TASK STATEMENT: Exactly as they appear below, repeat the lines from the one with "Gå vidare (293, 2380)" through the one with "Fullskärm (283, 392)", and no others.

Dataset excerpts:
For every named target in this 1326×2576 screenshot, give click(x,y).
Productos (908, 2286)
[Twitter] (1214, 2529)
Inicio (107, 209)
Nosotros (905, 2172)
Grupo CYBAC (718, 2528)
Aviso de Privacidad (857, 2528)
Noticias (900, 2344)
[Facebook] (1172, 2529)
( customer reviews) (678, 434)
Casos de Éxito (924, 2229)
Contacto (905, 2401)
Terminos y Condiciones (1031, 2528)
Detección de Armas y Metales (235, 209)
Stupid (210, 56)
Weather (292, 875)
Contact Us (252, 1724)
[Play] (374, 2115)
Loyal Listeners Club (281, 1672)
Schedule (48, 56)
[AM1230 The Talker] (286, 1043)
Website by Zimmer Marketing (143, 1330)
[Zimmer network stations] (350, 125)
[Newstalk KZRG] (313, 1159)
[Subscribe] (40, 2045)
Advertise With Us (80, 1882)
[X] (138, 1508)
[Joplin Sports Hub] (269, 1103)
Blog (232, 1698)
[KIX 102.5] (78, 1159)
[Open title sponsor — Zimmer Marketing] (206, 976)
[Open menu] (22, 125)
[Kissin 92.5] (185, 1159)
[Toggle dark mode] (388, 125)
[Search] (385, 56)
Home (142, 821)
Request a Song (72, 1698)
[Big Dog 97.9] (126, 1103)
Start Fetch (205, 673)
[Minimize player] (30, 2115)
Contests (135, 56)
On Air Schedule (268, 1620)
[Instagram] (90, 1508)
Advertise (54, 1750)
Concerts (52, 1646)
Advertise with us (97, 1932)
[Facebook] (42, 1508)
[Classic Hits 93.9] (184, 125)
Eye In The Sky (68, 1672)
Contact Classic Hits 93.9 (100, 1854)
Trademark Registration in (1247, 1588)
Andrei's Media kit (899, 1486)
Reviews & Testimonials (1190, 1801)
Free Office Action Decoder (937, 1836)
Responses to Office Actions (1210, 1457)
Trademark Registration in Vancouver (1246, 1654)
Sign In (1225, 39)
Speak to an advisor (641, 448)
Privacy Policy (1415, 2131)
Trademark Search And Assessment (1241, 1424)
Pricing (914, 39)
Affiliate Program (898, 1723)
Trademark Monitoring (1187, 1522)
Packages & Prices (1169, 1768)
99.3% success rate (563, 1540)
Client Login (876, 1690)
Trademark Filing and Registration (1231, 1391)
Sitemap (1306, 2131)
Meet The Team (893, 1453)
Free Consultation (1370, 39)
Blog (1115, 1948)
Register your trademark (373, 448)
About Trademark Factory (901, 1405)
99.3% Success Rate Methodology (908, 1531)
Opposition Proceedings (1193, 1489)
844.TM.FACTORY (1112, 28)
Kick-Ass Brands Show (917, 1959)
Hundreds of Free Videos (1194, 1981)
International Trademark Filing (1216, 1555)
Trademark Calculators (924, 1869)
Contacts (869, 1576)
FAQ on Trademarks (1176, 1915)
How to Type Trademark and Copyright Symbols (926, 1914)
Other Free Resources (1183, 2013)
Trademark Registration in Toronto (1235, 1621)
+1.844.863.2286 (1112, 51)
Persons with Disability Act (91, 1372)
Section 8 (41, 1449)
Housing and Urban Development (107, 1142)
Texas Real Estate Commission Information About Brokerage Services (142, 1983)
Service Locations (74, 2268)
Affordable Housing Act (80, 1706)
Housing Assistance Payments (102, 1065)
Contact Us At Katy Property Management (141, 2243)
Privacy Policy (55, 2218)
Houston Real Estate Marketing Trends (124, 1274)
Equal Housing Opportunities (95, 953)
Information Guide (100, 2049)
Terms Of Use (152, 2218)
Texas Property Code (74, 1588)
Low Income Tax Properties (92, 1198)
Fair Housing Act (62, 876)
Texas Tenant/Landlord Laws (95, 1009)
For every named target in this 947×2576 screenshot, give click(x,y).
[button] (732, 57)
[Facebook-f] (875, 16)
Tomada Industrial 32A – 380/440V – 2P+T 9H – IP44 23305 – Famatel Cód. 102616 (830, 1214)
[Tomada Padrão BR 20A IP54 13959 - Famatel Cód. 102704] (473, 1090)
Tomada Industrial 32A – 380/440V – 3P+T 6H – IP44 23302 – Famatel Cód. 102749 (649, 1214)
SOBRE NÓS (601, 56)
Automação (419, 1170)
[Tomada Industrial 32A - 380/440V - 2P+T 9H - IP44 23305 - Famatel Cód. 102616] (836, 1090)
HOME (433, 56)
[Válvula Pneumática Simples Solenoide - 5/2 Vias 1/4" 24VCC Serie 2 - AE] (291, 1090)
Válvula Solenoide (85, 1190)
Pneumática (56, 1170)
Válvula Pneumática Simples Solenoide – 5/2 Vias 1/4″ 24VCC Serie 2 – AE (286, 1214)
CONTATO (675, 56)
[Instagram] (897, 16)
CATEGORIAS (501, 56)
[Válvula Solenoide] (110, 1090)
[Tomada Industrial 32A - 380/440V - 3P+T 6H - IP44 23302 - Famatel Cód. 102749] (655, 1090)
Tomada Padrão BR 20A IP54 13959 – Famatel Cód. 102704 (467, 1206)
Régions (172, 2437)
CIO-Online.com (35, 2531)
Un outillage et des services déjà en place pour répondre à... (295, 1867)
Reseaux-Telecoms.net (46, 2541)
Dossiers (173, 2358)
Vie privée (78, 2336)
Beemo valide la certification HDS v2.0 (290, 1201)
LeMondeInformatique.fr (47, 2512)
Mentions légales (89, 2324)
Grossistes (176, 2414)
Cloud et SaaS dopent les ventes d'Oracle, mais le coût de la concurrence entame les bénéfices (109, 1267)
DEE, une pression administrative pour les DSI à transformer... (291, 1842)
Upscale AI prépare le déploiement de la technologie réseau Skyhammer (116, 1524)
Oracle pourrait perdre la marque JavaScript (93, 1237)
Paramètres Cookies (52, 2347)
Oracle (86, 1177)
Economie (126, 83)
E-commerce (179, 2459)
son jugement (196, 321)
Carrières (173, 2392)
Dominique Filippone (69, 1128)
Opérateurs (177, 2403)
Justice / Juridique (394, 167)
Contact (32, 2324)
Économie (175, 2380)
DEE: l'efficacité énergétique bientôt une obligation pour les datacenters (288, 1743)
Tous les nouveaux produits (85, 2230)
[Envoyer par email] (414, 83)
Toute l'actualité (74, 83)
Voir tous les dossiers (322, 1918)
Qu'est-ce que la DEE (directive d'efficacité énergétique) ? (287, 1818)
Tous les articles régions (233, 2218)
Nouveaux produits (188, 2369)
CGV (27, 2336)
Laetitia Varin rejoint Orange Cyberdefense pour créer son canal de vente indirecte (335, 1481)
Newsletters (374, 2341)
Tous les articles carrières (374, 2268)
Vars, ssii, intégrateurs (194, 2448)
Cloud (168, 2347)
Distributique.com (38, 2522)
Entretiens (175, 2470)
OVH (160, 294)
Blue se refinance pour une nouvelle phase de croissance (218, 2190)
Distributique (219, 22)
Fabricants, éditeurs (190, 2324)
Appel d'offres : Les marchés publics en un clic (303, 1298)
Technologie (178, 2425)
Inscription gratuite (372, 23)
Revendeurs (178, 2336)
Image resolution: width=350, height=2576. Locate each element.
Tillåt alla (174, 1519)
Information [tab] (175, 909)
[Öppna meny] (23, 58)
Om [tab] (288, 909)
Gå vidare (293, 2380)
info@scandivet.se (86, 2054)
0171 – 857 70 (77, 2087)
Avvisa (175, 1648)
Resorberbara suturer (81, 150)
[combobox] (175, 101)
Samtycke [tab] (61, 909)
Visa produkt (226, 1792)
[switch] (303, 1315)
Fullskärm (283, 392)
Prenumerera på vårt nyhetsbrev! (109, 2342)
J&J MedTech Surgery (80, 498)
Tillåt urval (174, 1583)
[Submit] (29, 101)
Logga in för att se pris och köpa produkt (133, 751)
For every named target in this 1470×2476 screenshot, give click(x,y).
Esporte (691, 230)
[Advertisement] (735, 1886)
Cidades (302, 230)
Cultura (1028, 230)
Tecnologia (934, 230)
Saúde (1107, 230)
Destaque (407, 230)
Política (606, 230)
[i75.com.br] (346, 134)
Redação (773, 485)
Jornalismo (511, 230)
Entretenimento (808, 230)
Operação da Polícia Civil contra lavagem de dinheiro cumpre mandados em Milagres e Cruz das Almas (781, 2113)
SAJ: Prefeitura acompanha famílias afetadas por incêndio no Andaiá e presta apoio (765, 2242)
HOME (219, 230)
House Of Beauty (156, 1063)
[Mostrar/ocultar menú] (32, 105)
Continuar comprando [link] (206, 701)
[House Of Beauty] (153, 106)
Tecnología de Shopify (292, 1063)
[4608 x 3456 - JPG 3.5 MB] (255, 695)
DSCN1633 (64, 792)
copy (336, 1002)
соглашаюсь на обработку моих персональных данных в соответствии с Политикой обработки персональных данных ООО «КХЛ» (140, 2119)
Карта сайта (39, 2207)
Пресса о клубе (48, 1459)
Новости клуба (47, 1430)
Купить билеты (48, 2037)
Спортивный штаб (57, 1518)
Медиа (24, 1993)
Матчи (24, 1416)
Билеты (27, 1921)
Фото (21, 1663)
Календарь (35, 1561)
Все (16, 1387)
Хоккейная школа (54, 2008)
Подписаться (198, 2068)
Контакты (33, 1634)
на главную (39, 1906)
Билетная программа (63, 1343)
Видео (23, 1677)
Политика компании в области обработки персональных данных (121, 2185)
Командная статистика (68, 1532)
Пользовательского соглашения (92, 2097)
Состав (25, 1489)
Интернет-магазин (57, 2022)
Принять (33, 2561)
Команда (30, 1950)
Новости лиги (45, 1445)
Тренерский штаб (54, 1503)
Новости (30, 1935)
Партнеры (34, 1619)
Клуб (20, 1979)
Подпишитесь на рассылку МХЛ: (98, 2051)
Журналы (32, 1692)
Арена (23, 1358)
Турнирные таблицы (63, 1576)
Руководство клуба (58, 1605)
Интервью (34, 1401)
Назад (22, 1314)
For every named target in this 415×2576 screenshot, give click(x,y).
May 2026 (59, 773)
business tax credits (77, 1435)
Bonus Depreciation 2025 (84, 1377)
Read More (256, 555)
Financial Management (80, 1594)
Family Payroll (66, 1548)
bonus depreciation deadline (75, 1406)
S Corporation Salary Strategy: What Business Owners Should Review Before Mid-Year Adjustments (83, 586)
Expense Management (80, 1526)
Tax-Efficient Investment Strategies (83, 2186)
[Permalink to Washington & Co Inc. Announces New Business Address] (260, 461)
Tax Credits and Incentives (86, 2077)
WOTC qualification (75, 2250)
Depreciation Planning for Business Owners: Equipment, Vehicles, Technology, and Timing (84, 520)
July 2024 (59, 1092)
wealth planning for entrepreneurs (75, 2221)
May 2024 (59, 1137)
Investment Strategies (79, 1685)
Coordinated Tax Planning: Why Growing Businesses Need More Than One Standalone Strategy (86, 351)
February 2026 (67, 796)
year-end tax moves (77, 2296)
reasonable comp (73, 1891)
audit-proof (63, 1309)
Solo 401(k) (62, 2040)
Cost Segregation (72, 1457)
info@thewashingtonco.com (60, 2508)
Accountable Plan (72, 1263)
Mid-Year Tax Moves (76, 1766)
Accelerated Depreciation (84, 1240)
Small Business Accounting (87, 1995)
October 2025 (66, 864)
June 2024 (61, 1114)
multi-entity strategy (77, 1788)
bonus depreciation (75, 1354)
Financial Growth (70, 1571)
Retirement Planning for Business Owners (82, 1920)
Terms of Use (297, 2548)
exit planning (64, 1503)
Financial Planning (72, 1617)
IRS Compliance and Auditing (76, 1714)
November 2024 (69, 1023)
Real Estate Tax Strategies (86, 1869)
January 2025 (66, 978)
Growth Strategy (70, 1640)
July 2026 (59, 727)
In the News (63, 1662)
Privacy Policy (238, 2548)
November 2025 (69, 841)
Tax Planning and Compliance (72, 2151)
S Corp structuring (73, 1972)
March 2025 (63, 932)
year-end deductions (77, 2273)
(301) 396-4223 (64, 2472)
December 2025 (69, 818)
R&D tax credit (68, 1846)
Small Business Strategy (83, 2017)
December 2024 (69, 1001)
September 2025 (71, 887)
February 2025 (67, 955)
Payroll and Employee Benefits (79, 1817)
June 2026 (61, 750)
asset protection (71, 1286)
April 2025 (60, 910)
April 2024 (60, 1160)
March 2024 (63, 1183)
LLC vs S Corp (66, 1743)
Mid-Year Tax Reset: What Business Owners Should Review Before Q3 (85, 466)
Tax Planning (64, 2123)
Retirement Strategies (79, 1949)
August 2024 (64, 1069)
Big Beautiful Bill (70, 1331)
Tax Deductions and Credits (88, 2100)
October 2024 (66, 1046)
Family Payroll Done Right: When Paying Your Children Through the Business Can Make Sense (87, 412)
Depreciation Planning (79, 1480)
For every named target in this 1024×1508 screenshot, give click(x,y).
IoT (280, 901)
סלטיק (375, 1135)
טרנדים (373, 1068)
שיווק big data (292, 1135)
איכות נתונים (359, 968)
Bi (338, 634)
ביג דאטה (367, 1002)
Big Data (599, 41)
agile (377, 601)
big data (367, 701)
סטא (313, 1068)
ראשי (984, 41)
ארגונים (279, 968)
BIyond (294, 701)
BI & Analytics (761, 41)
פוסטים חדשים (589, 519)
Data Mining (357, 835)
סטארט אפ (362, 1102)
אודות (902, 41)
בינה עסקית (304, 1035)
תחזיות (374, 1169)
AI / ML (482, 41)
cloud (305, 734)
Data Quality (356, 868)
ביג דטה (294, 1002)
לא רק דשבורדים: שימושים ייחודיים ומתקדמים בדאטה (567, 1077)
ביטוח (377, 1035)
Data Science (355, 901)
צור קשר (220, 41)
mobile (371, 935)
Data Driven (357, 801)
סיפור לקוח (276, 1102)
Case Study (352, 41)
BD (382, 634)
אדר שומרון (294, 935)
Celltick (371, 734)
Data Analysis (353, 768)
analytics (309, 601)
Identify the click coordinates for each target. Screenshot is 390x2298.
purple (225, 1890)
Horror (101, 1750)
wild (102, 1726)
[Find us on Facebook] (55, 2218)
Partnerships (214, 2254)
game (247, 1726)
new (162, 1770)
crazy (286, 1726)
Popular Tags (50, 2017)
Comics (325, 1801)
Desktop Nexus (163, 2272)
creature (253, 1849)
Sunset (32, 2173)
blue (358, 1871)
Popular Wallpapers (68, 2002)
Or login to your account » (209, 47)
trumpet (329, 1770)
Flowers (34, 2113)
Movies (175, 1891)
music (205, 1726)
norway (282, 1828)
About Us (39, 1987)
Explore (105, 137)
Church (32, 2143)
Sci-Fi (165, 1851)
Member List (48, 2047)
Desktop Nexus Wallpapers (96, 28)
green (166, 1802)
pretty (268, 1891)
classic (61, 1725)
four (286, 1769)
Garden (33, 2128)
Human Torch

RESULT OF THIS EXERCISE:
Gå vidare (293, 2380)
info@scandivet.se (86, 2054)
0171 – 857 70 (77, 2087)
Avvisa (175, 1648)
Resorberbara suturer (81, 150)
[combobox] (175, 101)
Samtycke [tab] (61, 909)
Visa produkt (226, 1792)
[switch] (303, 1315)
Fullskärm (283, 392)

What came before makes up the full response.